The number of Dutch pension funds with a funding shortfall has decreased from 63 to 42 during the past nine months, according to regulator De Nederlandsche Bank (DNB).
Its statistics revealed that at the end of June the average coverage ratio of a sample of 130 schemes exceeded 110%.
Under the Netherlands’ financial assessment framework (FTK), at this level schemes can start granting partial inflation compensation.
The schemes in DNB’s sample had 1.4m active participants, 1.1m pensioners and 3m deferred members.
However, underfunded pension funds – with a coverage of up to the minimum required level of 104.2% – represented most active participants.
More than 20 schemes, with 3.2m employees, 1.9m pensioners and 4.1m deferred members combined, had a funding ratio of between 100% and 104.2%.

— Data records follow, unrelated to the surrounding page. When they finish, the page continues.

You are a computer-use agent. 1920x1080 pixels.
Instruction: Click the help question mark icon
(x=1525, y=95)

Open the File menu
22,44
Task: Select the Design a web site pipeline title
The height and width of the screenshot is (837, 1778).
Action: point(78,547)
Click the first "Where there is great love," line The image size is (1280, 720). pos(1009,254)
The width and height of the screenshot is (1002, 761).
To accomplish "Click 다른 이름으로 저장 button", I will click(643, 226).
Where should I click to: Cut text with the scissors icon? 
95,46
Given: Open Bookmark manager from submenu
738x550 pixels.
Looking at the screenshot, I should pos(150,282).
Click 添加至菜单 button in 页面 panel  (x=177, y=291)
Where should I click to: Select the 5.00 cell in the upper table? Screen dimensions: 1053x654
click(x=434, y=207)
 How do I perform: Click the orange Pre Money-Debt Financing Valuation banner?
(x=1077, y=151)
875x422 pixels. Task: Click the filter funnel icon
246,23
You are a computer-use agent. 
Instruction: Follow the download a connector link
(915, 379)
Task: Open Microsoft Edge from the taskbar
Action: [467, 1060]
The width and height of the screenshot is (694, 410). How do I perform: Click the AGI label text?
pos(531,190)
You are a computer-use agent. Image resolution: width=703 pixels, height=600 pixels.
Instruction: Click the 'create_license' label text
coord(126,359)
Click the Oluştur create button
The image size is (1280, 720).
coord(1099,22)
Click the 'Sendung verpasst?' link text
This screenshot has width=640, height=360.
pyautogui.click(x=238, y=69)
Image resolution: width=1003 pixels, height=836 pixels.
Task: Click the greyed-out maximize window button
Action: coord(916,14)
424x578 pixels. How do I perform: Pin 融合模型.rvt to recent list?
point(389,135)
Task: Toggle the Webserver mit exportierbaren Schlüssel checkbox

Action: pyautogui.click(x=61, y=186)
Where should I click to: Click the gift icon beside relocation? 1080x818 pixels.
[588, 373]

If a pension fund’s coverage ratio is still short of the required minimum of 104.2% at the end of 2019 or 2020 – depending on the moment their shortfall started – they must make cuts to pensioner benefits.
At end-June, the funding level of four of the five largest pension funds in the Netherlands was short of the minimum level.
Europe’s largest pension fund, the €414bn civil service scheme ABP, had a funding ratio of 103.9%, according to DNB.
The €203bn healthcare scheme PFZW’s ratio was 100.6%; PMT, the €72bn sector scheme for metalworking and mechanical engineering was 101.9% funded; while PME, the €47bn pension fund for the metal and electro-technical engineering industry had a funding ratio of 101.4%.
With a coverage ratio of 117.7%, building industry pension scheme BpfBouw was in the best financial shape of the five largest schemes in the Netherlands.
Multi-sector pension fund PGB closed the second quarter with a coverage ratio of 108.5%.
Funding at the large company schemes of ING, Shell, ABN Amro and Rabobank stood at 143.2%, 129.5%, 130% and 118.3%, respectively, at June-end.